Bug 876942

Summary: Race condition adding multiple SSH keys to gears
Product: OKD Reporter: Meng Bo <bmeng>
Component: ContainersAssignee: Rob Millner <rmillner>
Status: CLOSED CURRENTRELEASE QA Contact: libra bugs <libra-bugs>
Severity: high Docs Contact:
Priority: high    
Version: 2.xCC: jhou, mfisher, ramr
Target Milestone: ---   
Target Release: ---   
Hardware: Unspecified   
OS: Unspecified   
Whiteboard:
Fixed In Version: Doc Type: Bug Fix
Doc Text:
Story Points: ---
Clone Of:
: 892781 (view as bug list) Environment:
Last Closed: 2012-12-19 19:26:25 UTC Type: Bug
Regression: --- Mount Type: ---
Documentation: --- CRM:
Verified Versions: Category: ---
oVirt Team: --- RHEL 7.3 requirements from Atomic Host:
Cloudforms Team: --- Target Upstream Version:
Embargoed:
Bug Depends On:    
Bug Blocks: 892781    
Attachments:
Description Flags
output of git push
none
mcollective_log_during_add_db none

Description Meng Bo 2012-11-15 10:47:42 UTC
Description of problem:
Create scalable app on devenv-stage_249, upgrade instance to devenv_2475.
Embedded db to the existing scalable app, and try to change the repo and git push.
The new embedded db failed to restart during git push.

Version-Release number of selected component (if applicable):
From devenv-stage_249 to devenv_2475

How reproducible:
always

Steps to Reproduce:
1.Create scalable app on devenv-stage_249
2.Upgrade the instance to devenv_2475
3.Add new db to the existing app
4.Do some change and git push
  
Actual results:
Following error appears during git push.

remote: Failed to start postgresql-8.4

Expected results:
Database should be started successfully during git push.

Additional info:
The db can be start and restart from CLI successfully.

[root@F17x64-openshift py1s]# rhc cartridge status postgresql-8.4 -p123

RESULT:
PostgreSQL server instance is running

[root@F17x64-openshift py1s]# rhc cartridge restart postgresql-8.4 -p123

RESULT:
postgresql-8.4 restarted!

Comment 1 Jianwei Hou 2012-11-15 11:21:25 UTC
This seems fine on INT, didn't reproduce on INT(devenv_2474)

Comment 2 Rob Millner 2012-11-16 00:08:16 UTC
I can't reproduce this with the devenv_2480 package set.

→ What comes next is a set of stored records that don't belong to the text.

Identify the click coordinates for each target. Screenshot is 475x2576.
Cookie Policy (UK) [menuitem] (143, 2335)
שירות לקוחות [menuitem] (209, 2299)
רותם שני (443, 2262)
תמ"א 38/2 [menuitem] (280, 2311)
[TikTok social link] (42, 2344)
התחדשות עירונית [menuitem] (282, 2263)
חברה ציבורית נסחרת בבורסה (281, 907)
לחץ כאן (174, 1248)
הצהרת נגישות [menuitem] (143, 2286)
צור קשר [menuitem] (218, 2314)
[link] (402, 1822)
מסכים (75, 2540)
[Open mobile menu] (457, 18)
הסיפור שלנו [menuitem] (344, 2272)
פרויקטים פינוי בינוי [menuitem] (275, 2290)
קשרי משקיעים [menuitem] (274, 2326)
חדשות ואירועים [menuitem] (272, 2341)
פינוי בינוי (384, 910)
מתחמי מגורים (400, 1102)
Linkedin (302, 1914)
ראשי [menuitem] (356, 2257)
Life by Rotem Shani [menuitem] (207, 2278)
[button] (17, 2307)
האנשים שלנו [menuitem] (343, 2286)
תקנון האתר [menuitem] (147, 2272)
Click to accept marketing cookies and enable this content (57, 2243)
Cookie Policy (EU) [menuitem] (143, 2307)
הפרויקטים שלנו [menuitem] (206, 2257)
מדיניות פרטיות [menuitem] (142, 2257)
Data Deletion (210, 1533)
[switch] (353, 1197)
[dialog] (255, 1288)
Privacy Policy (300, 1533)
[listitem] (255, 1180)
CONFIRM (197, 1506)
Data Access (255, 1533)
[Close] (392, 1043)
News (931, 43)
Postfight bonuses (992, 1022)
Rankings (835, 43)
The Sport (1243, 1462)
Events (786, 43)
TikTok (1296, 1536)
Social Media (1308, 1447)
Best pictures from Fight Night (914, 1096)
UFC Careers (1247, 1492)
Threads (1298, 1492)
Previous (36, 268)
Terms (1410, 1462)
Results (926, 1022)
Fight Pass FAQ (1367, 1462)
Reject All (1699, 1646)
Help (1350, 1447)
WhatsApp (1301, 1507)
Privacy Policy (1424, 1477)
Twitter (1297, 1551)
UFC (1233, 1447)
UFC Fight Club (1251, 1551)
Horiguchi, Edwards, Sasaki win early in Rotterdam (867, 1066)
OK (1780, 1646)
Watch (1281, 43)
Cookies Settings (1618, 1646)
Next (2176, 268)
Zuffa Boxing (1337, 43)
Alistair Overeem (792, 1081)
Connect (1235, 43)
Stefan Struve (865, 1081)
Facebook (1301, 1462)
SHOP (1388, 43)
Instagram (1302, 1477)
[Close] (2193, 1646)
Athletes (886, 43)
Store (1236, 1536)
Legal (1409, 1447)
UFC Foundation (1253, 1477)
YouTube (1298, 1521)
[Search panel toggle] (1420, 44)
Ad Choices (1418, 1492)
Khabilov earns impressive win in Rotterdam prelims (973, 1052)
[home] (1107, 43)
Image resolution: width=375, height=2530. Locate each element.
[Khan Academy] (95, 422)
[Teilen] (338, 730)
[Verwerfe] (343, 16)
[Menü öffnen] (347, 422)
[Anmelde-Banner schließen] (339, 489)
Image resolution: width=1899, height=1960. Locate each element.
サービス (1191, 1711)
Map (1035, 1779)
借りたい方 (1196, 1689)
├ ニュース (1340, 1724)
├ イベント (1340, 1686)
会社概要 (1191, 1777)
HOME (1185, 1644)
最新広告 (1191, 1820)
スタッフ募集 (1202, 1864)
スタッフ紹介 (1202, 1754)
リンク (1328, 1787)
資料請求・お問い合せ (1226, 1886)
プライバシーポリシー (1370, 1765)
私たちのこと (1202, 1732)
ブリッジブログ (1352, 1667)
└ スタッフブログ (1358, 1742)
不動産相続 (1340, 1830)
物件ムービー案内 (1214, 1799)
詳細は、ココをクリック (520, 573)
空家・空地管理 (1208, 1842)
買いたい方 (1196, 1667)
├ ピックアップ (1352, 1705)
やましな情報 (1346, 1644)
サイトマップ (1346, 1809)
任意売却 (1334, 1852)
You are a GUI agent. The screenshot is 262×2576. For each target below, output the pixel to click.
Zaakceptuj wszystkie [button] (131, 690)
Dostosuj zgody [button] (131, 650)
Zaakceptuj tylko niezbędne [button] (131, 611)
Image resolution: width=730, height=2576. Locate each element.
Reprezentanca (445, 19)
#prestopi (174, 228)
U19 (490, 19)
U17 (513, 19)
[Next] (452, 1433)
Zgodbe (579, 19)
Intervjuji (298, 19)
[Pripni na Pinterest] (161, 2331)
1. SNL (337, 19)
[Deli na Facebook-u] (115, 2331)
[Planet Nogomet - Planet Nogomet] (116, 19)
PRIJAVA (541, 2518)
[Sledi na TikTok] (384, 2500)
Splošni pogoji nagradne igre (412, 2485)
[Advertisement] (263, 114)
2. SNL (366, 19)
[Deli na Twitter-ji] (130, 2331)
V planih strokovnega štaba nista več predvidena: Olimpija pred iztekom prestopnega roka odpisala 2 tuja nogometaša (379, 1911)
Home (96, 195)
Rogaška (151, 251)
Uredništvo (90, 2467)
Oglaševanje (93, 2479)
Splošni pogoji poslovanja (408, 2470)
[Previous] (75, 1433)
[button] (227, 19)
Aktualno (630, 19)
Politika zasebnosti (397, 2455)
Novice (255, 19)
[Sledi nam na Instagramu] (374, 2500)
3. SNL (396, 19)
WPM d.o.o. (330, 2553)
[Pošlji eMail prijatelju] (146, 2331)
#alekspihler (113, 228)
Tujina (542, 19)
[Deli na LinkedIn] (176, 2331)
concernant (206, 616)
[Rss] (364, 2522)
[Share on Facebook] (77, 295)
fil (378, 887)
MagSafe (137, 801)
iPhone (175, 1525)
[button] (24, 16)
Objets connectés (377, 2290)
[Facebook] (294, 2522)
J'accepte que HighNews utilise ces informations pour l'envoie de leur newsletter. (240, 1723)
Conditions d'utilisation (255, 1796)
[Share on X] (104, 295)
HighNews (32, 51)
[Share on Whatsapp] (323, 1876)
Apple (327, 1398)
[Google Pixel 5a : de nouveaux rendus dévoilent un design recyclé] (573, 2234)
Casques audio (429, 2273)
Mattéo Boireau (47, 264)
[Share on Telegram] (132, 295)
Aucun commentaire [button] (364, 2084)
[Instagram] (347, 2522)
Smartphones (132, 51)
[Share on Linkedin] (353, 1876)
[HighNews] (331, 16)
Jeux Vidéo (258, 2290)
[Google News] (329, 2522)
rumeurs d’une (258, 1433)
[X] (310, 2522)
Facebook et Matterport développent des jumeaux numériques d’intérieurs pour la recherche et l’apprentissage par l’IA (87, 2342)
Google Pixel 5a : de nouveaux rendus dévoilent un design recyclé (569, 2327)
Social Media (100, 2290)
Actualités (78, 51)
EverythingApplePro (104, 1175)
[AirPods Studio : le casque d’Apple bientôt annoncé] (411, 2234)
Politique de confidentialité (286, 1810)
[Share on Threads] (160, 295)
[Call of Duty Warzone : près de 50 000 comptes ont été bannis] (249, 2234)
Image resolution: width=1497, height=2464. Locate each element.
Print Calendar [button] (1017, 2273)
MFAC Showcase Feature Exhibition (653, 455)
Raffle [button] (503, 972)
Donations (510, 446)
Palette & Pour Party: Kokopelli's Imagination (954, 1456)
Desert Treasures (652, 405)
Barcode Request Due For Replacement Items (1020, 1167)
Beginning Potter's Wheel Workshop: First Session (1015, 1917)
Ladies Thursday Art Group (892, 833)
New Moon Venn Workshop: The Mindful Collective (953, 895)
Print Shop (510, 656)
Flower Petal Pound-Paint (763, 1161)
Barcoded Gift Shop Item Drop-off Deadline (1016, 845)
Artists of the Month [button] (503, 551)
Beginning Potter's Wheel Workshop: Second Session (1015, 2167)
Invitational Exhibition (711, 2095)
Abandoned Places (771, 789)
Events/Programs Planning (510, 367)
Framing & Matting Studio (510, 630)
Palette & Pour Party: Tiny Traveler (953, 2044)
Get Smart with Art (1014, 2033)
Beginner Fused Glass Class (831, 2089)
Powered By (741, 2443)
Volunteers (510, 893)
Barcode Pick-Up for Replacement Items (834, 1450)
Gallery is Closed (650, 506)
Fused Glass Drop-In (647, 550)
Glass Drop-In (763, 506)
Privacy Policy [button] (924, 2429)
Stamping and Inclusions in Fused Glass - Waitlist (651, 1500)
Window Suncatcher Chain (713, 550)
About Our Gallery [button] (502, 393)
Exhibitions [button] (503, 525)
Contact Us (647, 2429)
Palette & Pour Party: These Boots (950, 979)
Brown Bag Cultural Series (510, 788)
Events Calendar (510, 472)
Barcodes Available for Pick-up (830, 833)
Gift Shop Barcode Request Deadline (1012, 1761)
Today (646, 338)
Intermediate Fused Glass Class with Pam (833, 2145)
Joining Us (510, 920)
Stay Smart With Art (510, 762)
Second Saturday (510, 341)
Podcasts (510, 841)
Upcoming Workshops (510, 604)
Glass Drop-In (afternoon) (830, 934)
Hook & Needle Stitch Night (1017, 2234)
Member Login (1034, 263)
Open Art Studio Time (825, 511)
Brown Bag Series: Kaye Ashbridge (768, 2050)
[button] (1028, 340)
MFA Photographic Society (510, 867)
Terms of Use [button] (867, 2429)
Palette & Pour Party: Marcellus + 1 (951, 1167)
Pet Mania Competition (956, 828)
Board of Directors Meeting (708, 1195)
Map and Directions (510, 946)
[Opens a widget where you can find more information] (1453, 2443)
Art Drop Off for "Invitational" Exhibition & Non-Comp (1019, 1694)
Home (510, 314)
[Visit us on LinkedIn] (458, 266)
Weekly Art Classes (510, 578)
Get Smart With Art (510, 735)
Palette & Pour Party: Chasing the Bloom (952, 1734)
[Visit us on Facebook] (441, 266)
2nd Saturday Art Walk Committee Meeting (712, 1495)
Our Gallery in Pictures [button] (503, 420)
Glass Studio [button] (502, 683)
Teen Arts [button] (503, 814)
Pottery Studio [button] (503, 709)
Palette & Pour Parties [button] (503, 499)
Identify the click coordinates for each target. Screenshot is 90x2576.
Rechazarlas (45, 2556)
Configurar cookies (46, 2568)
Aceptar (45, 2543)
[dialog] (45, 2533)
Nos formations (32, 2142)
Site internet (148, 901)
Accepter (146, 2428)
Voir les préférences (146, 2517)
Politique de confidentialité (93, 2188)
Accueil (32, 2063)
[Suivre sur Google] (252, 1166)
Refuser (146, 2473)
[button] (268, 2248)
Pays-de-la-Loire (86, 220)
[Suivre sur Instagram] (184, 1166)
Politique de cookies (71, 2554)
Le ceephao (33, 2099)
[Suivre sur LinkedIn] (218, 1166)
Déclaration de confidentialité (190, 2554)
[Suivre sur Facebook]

Launched devenv-stage_249, created a scalable php app, upgraded to devenv_2480 and rebooted.

Added postgresl, and it went into a running state.

$ rhc cartridge add -p blahblahblah -a rmtest -c postgresql-8.4
Adding 'postgresql-8.4' to application 'rmtest'
Success
postgresql-8.4
==============
  Properties
  ==========
    Username       = admin
    Password       = ymwCgXxgUVVe
    Database Name  = rmtest
    Connection URL = postgresql://c908973716-rmillner207.dev.rhcloud.com:35546/

$ rhc cartridge status postgresql-8.4 -p vostok08

RESULT:
PostgreSQL server instance is running


Updated the app...

$ echo "" >> README ; git commit -a -m 'foo'; git push

The results will be attached as remote.txt.  It appeared to work.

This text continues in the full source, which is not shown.